» Yönerge A
Aşağıdaki girdilerde "Tap the ず circle logo on the green box" ifadesini içeren satırdan "point(295,719)" ifadesini içeren satıra kadarki kısmı, iki uç satır da dahil olmak üzere, olduğu gibi yeniden yazar mısın? Görselleri yanıta katma.

» Kaynak Metin
*****

24 Ağustos 2011

Organikle Beslenen Çocuk

Babamı kanserden kaybedince, sevdiklerimde de teker teker çıkmaya başlayınca, yediğimize içtiğimize dikkat etmeye çalışır olduk. Çalışır olduk diyorum, zira biz ne kadar kaçsak da bilmediğimiz bir çapanoğlu, ticari kılığını değiştirip karşımıza çıkıveriyor. Bâkir kaldığını sandığımız köy ürünlerinin bol ilaçlı çıkmasından, mısır şurubuna, şekere, daha aklımıza gelmedik pek çok şeye kötü cadı değneği değmiş, değiştirilmiş ve haberimiz olmamış bir güzel yemişiz diye sonradan farkına varabiliyoruz. Ama tüm bunların içinde olduğunca, olabildiğince Uğur Böcüğü'nün yemeklerine dikkat etmeye çalışıyoruz. Şekerden, aşırı karbonhidrattan uzak tutup, dengeli beslemeye de...

*****

» Yönerge B
Çocuğun organik beslenmesini anlatan yukarıdaki yazıyı son cümlesinin ardından sürdürür müsün?

» Verilen Malzemeler
*****

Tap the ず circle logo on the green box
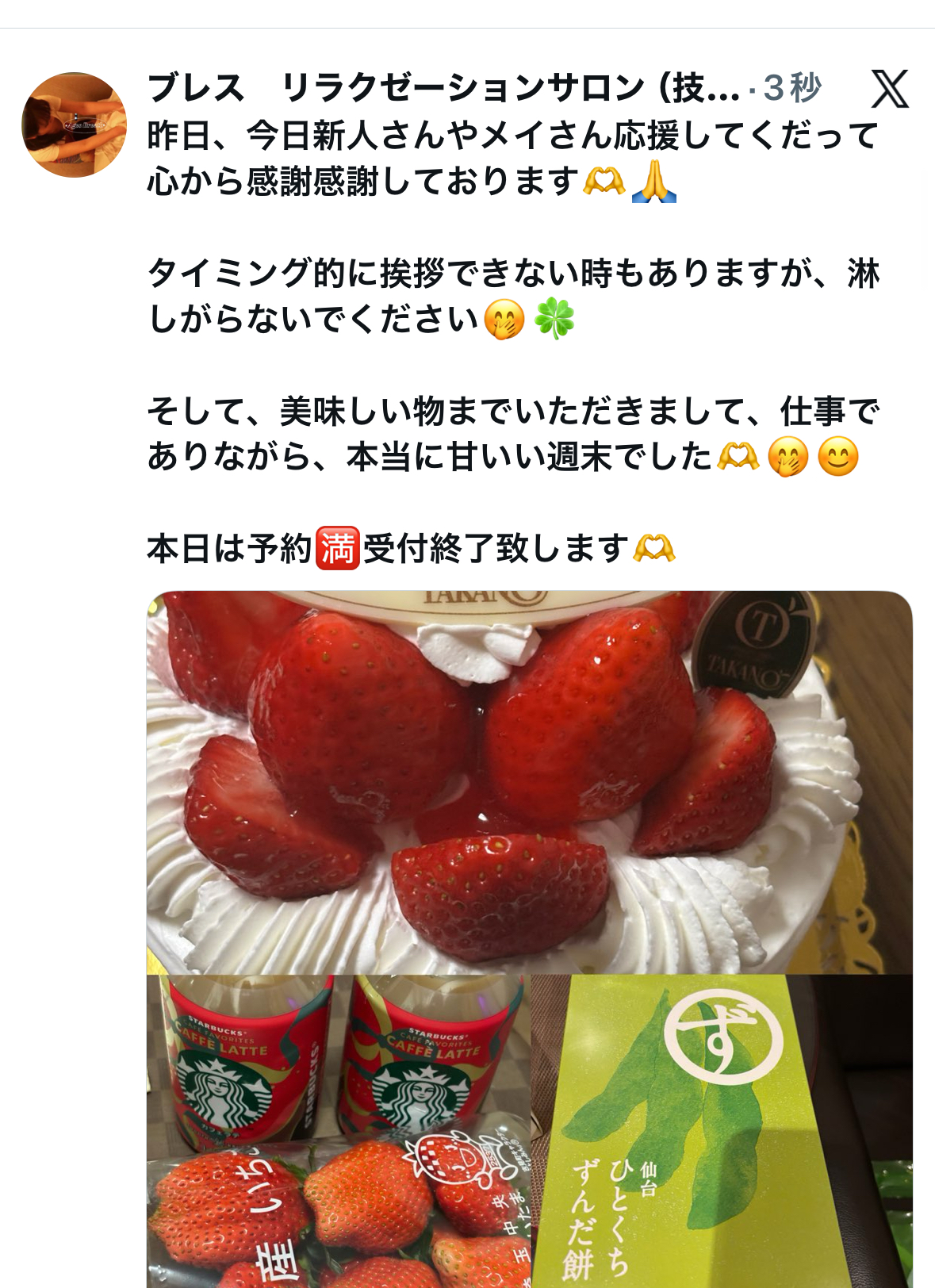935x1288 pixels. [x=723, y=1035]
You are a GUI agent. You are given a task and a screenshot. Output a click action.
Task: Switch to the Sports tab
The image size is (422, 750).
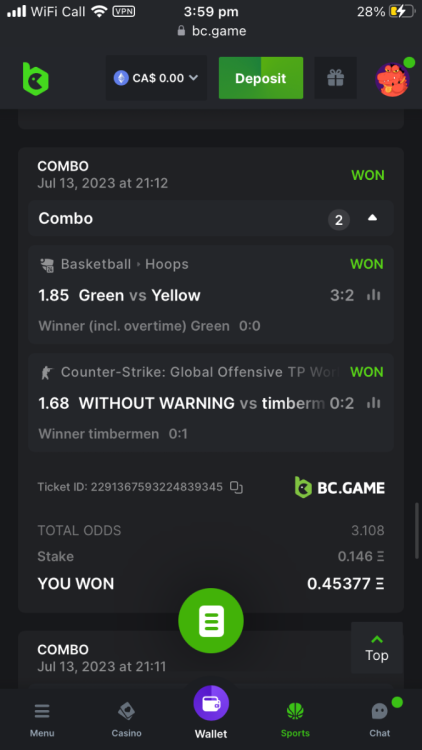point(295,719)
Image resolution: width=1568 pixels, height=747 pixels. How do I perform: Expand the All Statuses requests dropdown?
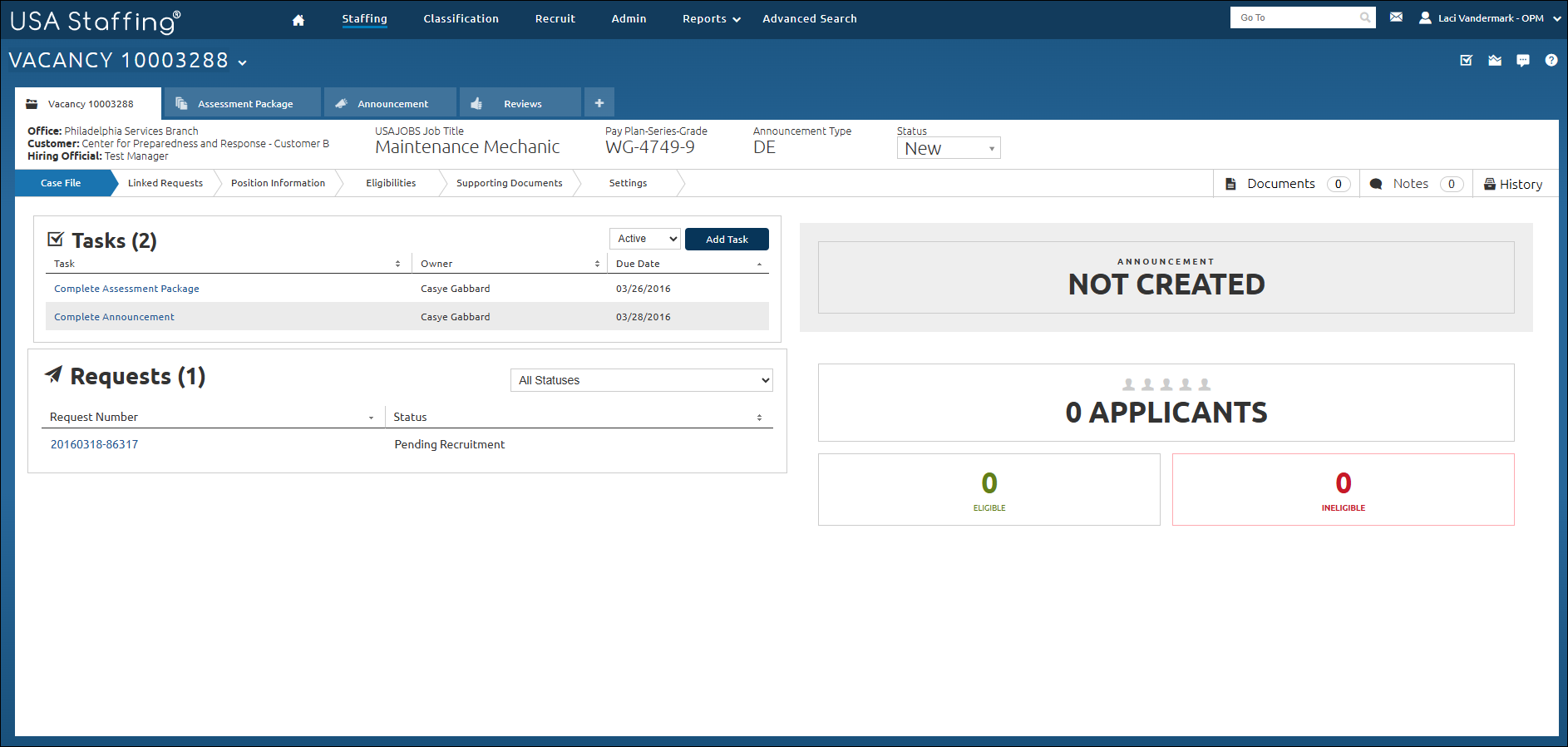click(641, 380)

*****

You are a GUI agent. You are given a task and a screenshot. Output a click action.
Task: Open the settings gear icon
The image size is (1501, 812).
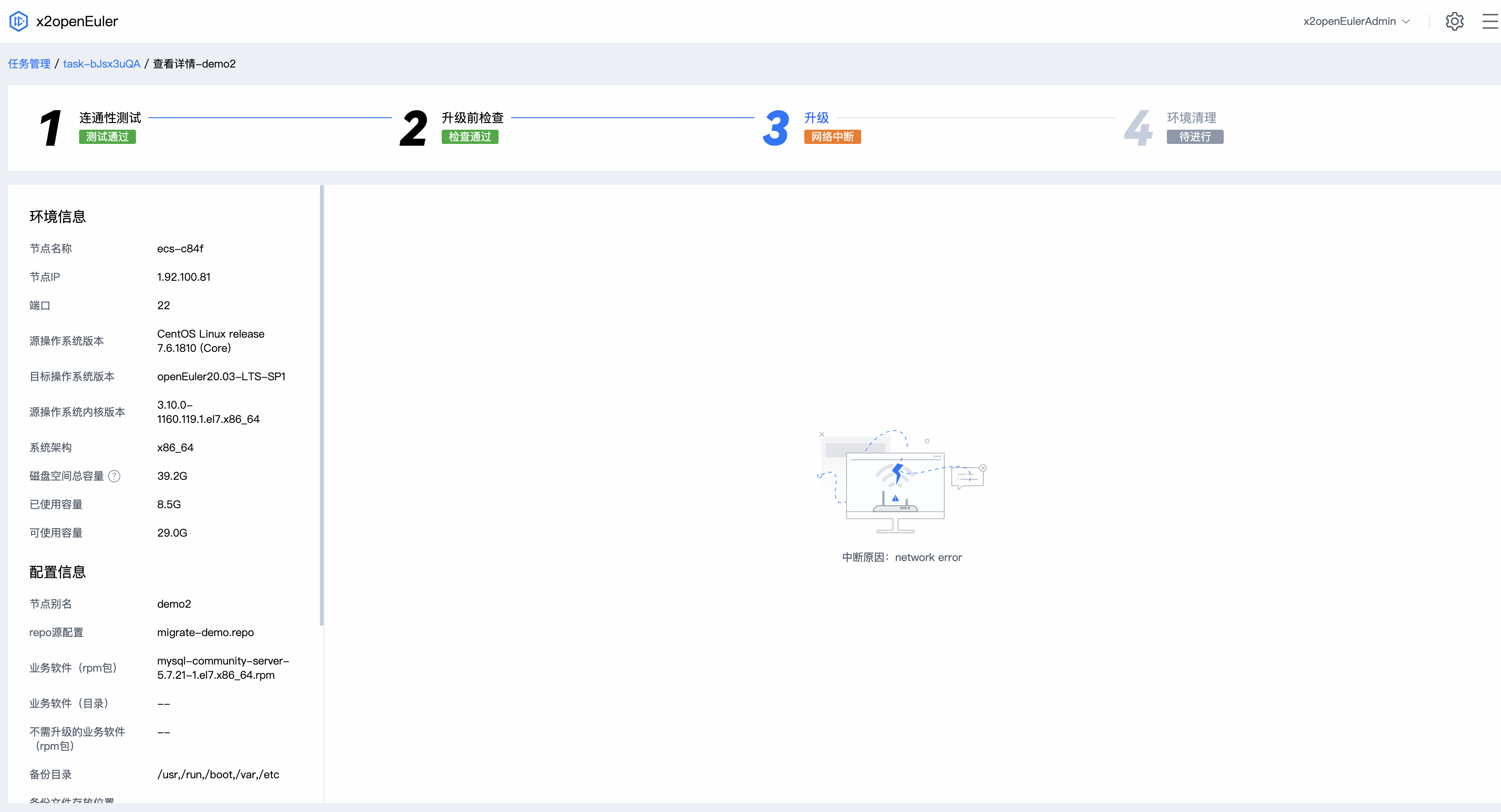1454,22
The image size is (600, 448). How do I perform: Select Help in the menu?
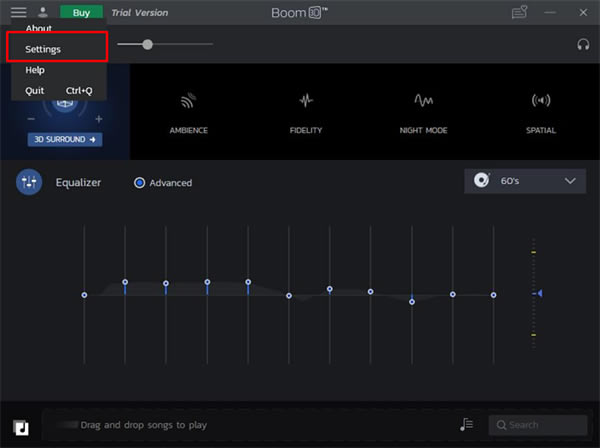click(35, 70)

*****

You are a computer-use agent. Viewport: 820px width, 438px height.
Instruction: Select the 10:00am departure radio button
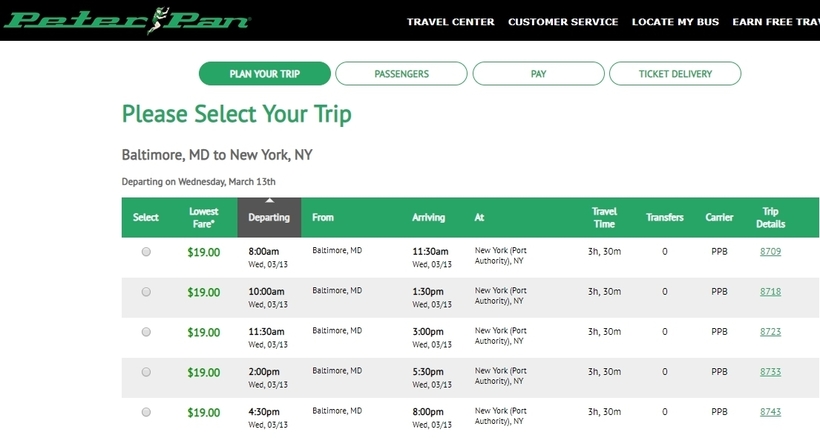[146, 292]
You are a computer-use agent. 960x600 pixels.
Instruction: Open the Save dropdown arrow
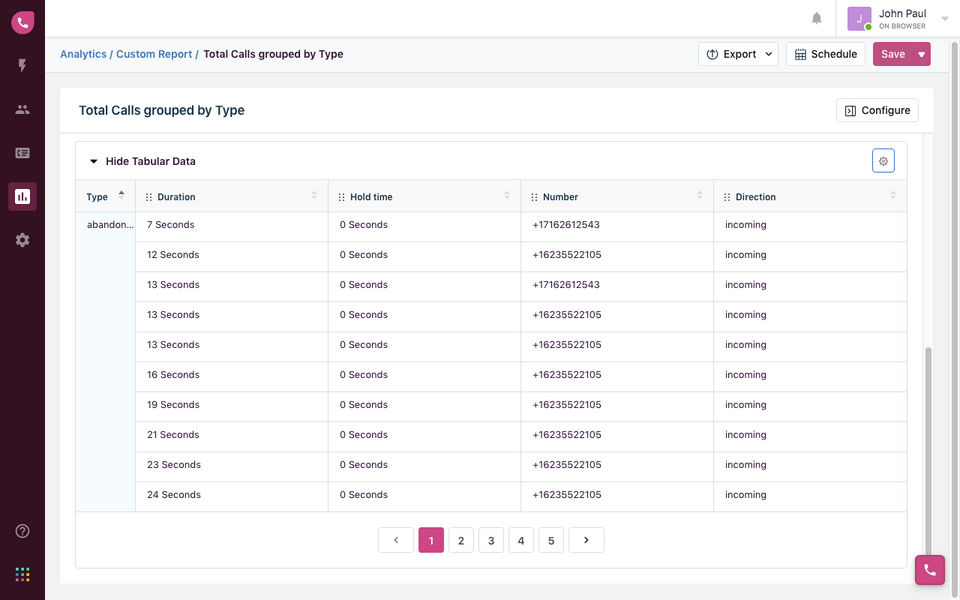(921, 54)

*****

» Alıştırma Çıktısı A
Tap the ず circle logo on the green box
935x1288 pixels. [x=723, y=1035]
You are a GUI agent. You are given a task and a screenshot. Output a click action.
Task: Switch to the Sports tab
The image size is (422, 750).
point(295,719)

» Alıştırma Çıktısı B
2 yaşına dek beyaz şeker nedir bilmedi meselâ. Pekmez yedi onun yerine. Çikolata nedir bilmedi, organik kuruyemiş, kayısı, kuru dut, kuru üzüm yedi bol bol onun yerine. Şimdilerdeki gözdesi de hurma! Eşimin amcası döneceğimiz gün seviyor diye böcüğe üzüm getirmiş, yanında da Ramazanlık birkaç tane hurma. Hurmalar bize düşmeden böcük tarafından tüketildi. Baktık sevdi, almaya devam ettik ona.

Ette antibiyotik olmasın dedik, onunkileri küçükbaş hayvan etlerinden seçtik. Tavuğu, yumurtayı organik olanlarından.

Domatesi kış aylarında eve sokmadık, bizi görüp istemesin diye. Yaz gelince de pembe domates, organik domates buldukça yedirdik. Gürsel hanımın organik leziz erik ekşilerinin, dedesinin halis zeytinyağlarının eşliğinde.

Başkalarının verdiği yiyecekleri aile büyüklerine sormadan almamasını tembihlemeye çalıştık. En özendiğimizi, en beğendiğimizi tutuşturduk eline.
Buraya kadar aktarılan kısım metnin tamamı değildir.